**PROBLEM DESCRIPTION:** Starting with the line that contains "Viewport: 958px width, 602px height.", give again exactly and only each line through the end of the records; include the last line and exclude pictures.

= = = = =

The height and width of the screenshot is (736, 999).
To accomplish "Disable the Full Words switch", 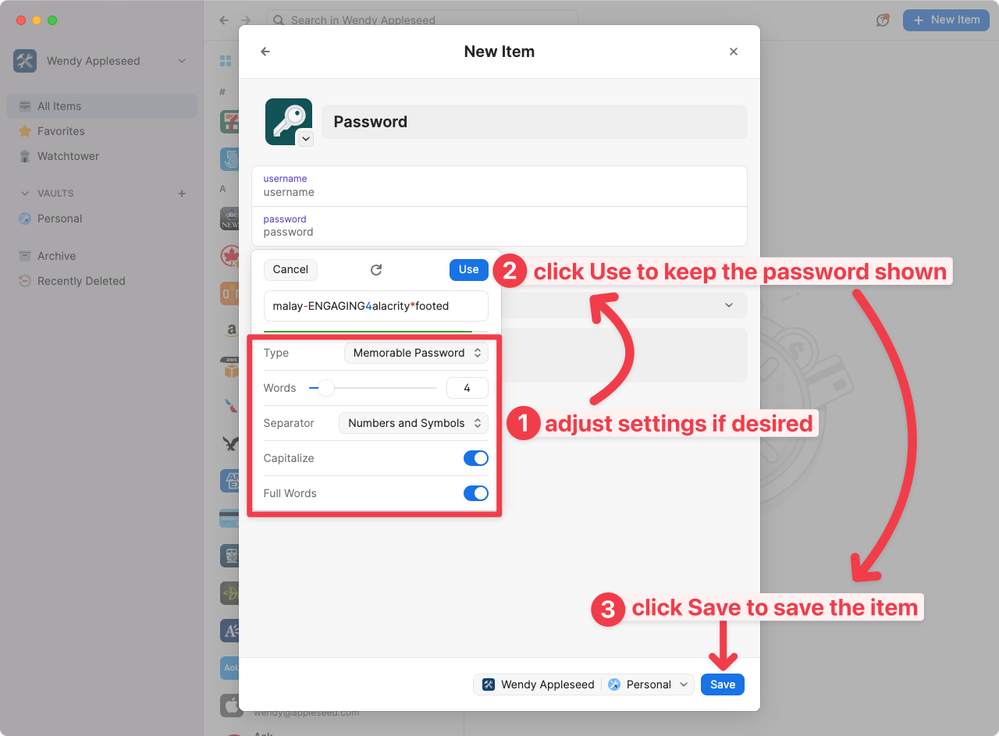I will (475, 493).
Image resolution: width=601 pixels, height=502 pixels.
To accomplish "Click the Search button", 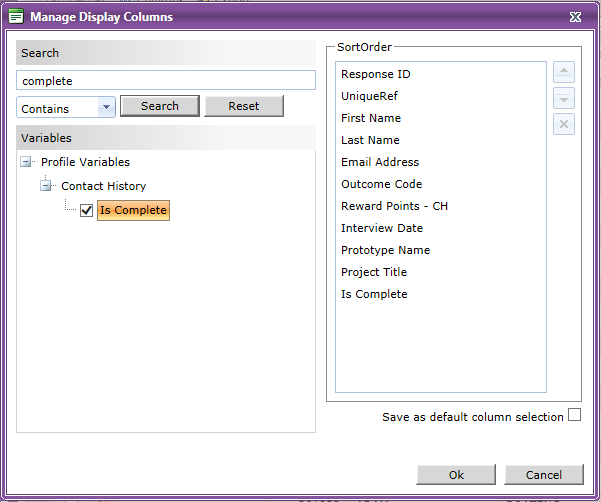I will click(x=160, y=106).
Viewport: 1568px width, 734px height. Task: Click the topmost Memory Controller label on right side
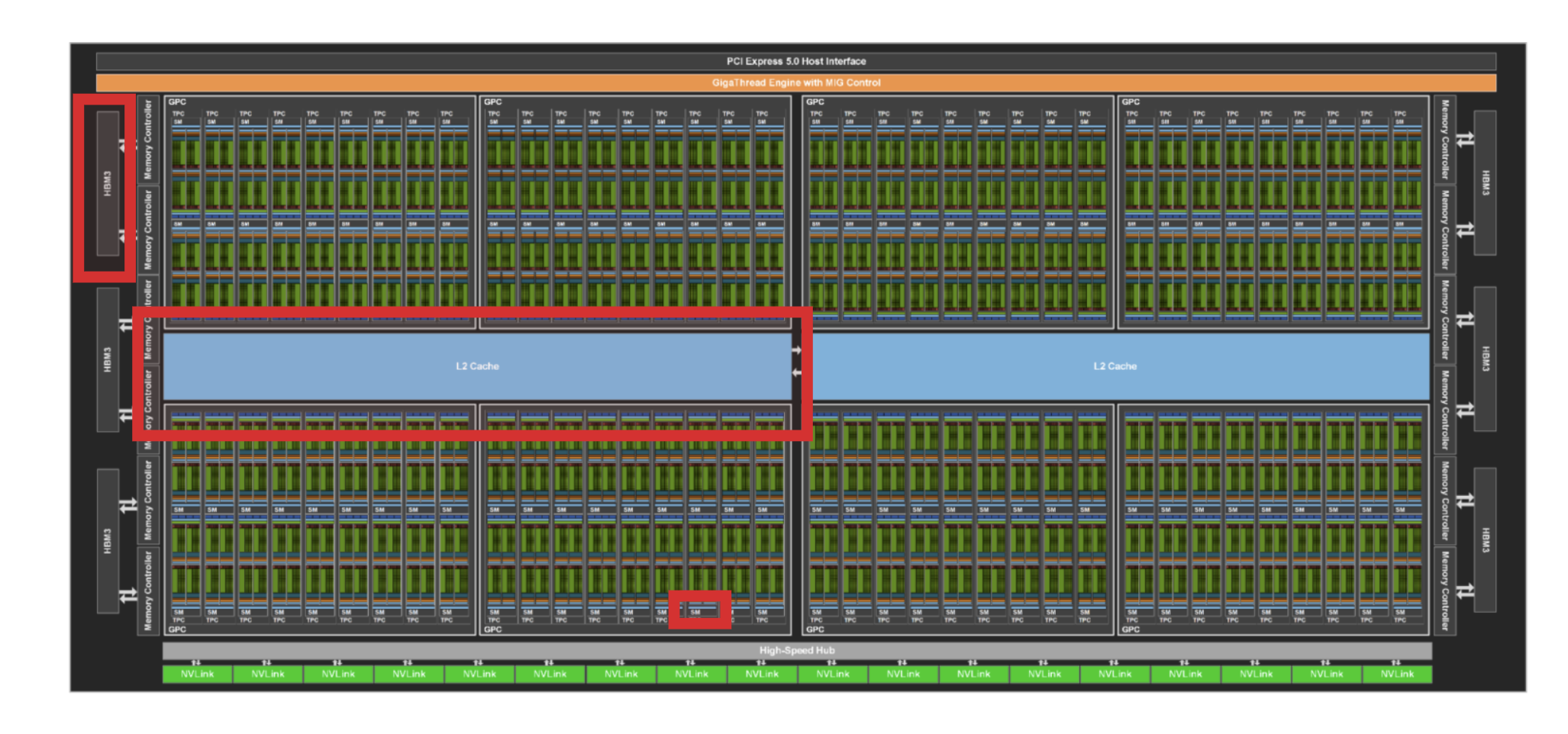point(1444,139)
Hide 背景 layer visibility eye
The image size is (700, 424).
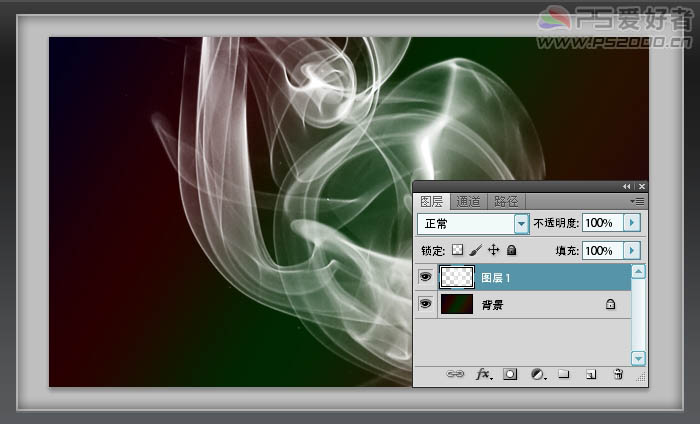tap(425, 304)
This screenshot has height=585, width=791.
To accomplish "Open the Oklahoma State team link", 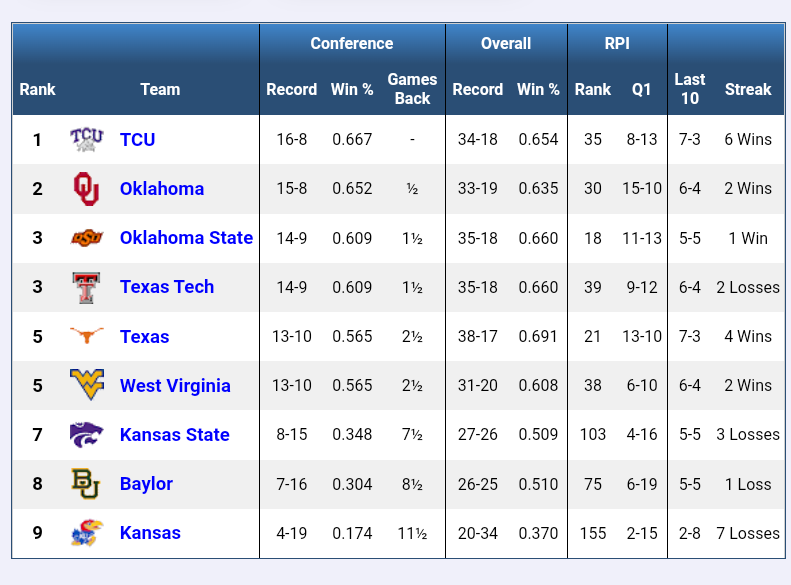I will tap(186, 238).
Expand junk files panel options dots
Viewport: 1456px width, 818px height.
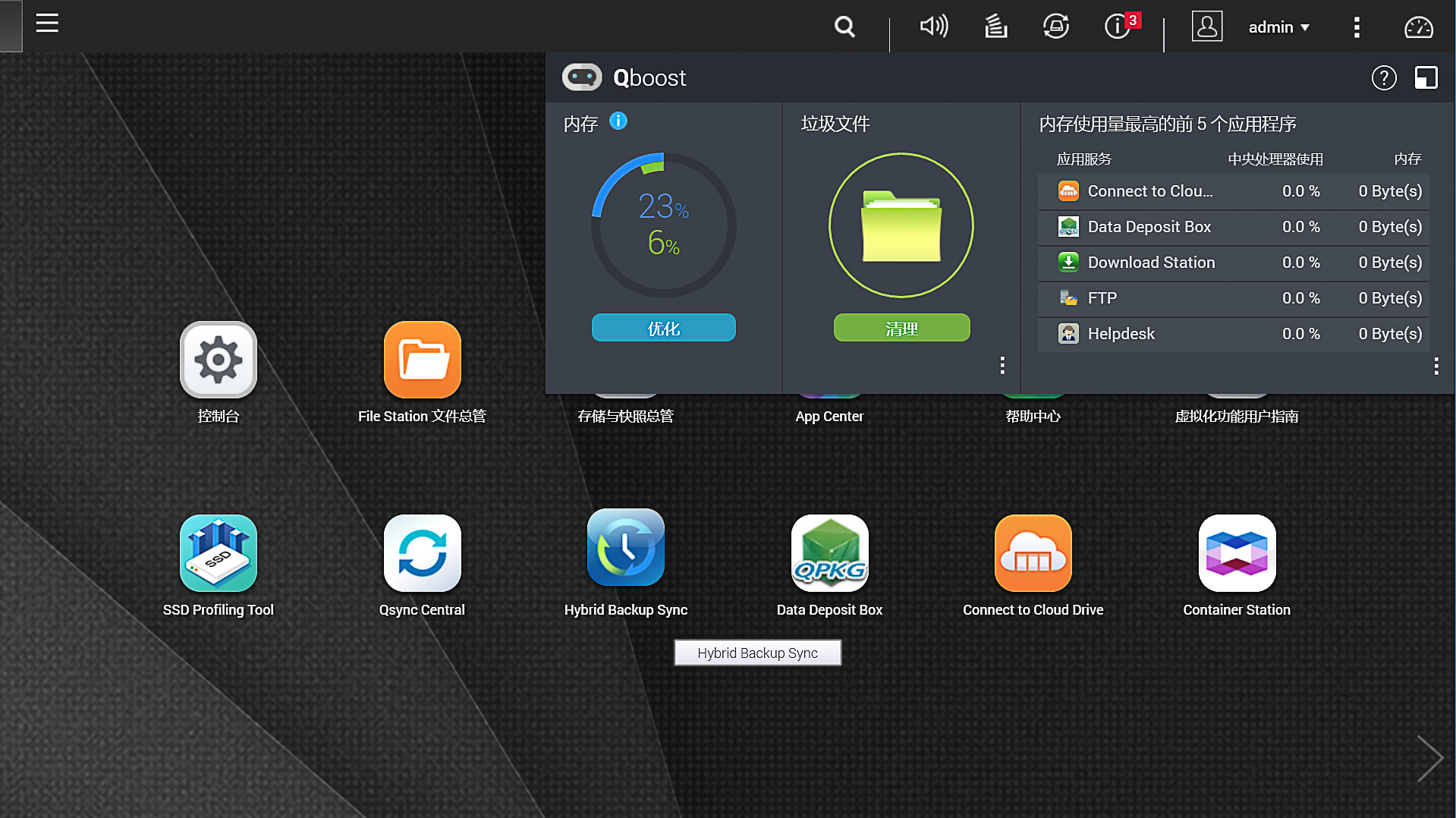point(1002,366)
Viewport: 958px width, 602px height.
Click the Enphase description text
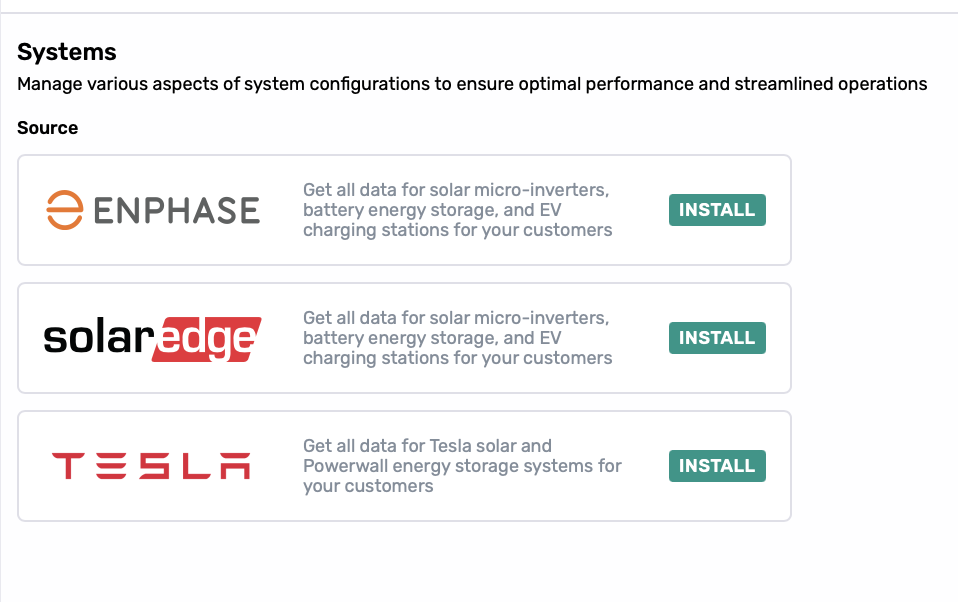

= = = = =

**WRITTEN ANSWER:**
Viewport: 958px width, 602px height.
Click the Enphase description text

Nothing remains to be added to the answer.